The game was difficult to play on a track pad (what game isn’t?), and I’m sure it would be easier with a mouse. It is mostly standard “click to move and interact,” but I thought the circular sub-menus used to interact with trees and towers were a nice touch.
WHAT COULD BE BETTER
Personally, I didn’t find the Tiki children to be especially appealing. Something about their pacifiers and quick, barely animated jumping motions didn’t charm me- but I felt bad nonetheless when they died.
And, though the overworld map is stylistically excellent, some elements in each stage don’t fit with the “Tiki island” theme. The towers themselves, made of brick and attacking with crossbows and cannonballs, feel too medieval. The electric shock towers and magma towers are even more out of place, looking like science fiction or even modern military constructions. If the home-base is made out of sand/clay and the small rowboat on the main map is wooden, why are the towers made of brick and metal?
The problem is not a matter of the level of technology being realistic for island life- it’s a matter of thematic consistency. Since the towers can only be built where a tree is growing, I think it would be more interesting to see the various towers constructed from wood, attacking with items and abilities that suit the Tiki world- an island creature that spouts fire, perhaps, or a hand-made catapult.
A little more consistency between the towers and the rest of the game-world would not only suit the game better, but also help set it apart from other games where medieval worlds of castles are extremely common.
Similarly, explosions upon enemy death felt out of place and didn’t match the game’s visual style. PMJO’s graphics are an endearing and cartoony “2D-looking” 3D, whereas the explosions look more like a 3D movie effect. Perhaps crumbling to dust might’ve worked better, or exploding in a juicy “splattered bug” way for the spiders.
Finally, the game features coins in each stage that are gathered from defeated enemies and used to build towers.

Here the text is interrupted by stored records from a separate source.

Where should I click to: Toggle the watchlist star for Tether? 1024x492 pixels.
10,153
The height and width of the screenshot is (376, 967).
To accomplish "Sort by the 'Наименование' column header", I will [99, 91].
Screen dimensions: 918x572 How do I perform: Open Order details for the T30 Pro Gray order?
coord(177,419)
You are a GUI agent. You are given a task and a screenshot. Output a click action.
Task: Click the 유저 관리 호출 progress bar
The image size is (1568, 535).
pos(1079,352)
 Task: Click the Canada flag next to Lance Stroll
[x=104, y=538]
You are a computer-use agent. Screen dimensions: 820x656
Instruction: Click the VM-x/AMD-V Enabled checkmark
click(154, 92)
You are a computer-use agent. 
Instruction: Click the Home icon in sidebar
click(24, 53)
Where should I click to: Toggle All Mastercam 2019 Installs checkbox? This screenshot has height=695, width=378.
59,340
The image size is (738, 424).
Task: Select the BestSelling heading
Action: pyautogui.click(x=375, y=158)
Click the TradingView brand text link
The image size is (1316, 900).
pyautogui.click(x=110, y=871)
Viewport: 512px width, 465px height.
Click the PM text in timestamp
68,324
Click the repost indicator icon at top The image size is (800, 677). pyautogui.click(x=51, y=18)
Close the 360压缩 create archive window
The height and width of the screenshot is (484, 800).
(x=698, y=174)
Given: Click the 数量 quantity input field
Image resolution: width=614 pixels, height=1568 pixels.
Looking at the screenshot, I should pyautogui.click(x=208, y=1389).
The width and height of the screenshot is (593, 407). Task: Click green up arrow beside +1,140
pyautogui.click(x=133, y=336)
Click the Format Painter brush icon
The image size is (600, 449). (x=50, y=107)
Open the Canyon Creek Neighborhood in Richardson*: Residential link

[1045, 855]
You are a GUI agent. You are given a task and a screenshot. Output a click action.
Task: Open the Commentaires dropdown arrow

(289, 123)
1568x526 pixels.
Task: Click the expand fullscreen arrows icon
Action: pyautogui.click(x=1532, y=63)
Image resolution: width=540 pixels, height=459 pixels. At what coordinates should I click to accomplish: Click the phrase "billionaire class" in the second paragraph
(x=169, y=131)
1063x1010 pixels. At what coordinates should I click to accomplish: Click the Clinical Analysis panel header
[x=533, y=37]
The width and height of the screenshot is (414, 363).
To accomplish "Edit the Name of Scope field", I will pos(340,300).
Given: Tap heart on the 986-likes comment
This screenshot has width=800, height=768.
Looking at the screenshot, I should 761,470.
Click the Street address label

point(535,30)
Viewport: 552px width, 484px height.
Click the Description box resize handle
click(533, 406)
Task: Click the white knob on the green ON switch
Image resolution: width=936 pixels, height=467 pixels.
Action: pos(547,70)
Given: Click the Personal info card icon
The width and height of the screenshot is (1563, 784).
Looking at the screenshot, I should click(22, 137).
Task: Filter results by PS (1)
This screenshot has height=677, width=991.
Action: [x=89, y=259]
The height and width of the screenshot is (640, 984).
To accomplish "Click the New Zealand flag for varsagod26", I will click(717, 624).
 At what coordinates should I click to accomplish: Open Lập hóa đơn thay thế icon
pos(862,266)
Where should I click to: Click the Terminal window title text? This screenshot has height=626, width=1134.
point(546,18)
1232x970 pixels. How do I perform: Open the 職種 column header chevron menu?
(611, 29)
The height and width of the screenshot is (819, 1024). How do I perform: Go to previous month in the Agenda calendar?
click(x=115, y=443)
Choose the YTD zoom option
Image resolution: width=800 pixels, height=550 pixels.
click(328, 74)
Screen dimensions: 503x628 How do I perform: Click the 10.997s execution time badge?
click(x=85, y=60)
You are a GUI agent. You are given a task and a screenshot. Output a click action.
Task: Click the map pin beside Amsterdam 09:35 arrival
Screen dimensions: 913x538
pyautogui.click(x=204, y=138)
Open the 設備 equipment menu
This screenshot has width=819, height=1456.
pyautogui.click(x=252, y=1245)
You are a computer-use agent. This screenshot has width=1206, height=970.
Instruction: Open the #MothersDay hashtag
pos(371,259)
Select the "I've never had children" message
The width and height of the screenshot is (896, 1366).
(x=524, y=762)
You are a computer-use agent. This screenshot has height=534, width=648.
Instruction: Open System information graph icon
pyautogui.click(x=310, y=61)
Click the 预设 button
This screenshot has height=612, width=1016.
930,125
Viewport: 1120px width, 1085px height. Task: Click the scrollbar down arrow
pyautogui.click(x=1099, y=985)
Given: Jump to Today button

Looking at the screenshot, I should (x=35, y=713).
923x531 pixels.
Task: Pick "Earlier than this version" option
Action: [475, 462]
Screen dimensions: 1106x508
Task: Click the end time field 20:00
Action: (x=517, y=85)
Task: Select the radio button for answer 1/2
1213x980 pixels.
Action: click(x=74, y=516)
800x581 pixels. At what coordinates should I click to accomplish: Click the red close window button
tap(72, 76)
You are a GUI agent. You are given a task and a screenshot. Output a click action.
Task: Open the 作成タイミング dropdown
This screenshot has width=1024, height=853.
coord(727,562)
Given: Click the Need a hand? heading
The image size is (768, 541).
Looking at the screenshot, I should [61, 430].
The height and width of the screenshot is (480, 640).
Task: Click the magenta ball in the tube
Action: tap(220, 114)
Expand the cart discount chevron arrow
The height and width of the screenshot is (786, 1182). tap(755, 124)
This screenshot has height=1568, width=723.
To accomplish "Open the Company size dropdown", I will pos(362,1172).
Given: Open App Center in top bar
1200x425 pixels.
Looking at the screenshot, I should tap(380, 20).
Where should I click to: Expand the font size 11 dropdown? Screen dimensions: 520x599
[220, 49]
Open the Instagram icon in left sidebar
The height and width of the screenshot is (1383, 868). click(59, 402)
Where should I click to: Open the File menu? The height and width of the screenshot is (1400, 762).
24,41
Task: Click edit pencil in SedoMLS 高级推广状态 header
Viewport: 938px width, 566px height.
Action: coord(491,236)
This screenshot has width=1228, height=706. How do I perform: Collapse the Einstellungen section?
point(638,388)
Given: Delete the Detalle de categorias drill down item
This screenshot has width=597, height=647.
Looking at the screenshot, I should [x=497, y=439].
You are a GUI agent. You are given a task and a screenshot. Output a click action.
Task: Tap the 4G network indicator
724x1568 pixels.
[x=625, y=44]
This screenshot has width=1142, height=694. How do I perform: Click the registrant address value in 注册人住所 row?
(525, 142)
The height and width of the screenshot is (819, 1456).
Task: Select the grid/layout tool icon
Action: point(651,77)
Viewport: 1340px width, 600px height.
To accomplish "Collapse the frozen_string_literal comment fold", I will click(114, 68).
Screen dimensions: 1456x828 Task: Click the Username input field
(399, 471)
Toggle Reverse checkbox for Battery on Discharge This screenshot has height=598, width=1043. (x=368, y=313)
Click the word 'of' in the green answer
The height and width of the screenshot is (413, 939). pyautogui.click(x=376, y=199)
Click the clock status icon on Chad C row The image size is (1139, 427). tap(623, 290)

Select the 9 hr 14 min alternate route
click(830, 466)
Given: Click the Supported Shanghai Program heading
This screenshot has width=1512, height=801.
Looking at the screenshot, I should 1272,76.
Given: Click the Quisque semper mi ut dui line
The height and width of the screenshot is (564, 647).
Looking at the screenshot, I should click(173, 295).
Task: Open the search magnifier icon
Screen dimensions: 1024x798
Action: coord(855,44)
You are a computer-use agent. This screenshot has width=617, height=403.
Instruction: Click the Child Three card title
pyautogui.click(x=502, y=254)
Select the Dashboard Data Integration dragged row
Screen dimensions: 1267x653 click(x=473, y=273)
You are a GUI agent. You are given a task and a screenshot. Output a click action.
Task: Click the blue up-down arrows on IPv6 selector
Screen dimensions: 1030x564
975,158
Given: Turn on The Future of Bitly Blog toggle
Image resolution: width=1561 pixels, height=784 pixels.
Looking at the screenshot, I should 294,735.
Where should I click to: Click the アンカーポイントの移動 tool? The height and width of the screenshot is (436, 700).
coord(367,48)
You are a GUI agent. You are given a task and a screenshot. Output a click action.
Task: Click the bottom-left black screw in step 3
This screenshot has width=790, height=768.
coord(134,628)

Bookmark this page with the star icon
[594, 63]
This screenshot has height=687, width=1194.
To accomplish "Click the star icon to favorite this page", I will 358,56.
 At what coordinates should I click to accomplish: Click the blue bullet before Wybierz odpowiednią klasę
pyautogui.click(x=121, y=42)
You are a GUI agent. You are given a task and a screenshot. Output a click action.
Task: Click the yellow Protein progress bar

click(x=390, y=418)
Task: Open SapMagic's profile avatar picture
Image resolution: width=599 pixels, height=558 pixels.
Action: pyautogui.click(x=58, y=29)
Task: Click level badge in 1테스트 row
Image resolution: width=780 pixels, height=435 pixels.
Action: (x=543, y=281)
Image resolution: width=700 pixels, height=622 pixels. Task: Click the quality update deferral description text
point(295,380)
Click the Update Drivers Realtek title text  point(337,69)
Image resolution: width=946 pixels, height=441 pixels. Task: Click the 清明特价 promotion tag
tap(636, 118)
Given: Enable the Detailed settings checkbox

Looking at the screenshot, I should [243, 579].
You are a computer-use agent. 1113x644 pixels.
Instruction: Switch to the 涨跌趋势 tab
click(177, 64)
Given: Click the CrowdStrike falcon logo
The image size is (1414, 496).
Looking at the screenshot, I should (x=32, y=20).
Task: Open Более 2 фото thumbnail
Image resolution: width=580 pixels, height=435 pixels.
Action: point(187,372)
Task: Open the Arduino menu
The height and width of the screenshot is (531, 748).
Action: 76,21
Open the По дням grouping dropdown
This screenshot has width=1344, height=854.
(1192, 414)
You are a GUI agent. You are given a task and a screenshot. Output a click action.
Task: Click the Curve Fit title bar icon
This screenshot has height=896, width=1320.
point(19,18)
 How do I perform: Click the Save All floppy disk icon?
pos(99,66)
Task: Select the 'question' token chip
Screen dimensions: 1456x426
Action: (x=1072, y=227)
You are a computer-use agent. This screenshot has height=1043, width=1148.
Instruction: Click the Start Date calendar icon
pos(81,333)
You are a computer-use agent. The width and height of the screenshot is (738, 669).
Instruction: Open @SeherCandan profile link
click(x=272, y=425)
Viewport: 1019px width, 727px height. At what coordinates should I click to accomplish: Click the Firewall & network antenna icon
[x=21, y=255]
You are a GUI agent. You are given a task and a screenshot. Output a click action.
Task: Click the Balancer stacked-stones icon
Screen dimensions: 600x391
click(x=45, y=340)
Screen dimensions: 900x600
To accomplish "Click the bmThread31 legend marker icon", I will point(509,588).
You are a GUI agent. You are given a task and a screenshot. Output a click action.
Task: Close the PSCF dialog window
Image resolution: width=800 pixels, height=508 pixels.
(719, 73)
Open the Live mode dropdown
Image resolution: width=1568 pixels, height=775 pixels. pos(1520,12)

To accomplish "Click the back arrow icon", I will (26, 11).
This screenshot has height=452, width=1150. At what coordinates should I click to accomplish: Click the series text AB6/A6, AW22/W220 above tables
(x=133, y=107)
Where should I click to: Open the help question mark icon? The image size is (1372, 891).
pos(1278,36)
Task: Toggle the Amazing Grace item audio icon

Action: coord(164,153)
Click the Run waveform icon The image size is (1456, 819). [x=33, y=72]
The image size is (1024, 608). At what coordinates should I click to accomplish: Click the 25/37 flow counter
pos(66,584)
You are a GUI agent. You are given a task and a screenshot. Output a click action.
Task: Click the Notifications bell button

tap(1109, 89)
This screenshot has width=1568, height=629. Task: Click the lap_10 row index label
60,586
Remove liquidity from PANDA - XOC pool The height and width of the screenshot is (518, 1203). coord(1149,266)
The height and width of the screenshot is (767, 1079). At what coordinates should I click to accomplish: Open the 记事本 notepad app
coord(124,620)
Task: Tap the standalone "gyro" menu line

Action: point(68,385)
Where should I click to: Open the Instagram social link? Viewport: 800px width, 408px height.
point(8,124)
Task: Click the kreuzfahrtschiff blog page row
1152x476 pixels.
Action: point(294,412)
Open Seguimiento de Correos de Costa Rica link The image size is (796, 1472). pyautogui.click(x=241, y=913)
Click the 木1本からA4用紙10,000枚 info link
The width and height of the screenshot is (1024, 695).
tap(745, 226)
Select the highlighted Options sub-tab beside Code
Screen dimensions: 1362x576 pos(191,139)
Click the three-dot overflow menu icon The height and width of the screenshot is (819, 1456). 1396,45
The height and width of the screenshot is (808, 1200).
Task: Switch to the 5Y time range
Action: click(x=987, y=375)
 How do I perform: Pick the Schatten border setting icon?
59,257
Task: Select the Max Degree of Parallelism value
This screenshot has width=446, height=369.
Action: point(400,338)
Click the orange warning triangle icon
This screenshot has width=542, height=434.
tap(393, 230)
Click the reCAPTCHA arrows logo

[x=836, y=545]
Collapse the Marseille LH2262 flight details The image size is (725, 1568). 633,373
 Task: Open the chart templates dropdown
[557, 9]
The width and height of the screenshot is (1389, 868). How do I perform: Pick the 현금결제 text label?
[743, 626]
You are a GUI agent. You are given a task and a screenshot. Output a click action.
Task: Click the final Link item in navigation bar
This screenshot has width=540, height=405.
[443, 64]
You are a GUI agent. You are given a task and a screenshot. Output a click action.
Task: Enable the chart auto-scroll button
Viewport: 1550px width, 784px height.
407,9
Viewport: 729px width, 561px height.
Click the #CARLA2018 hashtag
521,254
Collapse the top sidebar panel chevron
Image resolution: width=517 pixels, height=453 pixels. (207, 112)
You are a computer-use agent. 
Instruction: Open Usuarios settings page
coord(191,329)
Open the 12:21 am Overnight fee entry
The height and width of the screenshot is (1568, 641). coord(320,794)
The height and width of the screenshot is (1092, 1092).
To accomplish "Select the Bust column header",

Unlike Rainbow Juice, they cannot be bought with real money, but in many games gold coins are the stand-in for real world money, and for me they carry a lot of the unpleasant connotations of free-to-play money-grabbing, in addition to being overdone and a bit generic.
If the idea is that the coins are money and you are “buying” the towers, why not use something like shells or beads? If the idea is that you are using them to construct the towers, why not pots or pieces of clay (with the towers’ being made of clay and wood)? Or, if they are just supposed to be pretty and shiny, what about something fun like magical stars? Any of these would give more of a unique touch to the game-world that is lacking with the standard gold coins.
Visuals: PMJO creates a colorful, cute archipelago that can be brought to lush life through your journey.
Rules & Goals: PMJO uses free-to-play conventions in an unobtrusive and engaging way that works with the game-world and made me actually want to share it with friends.
Text: Keeps messages and pop-up windows in the game-world, with little facebook-y intrusion.
Sound: Soothing and cute, though the single in-stage song can grow repetitive.
Controls: Standard and effective (but playing on a trackpad is not recommended).
PixelJunk Monsters Online uses free-to-play conventions such as forced waiting time, sharing, and in-game currency to the benefit of the game-world. A few issues aside, PJMO makes you feel like the king of its endearing world, and you may find yourself wanting to pay money to protect it.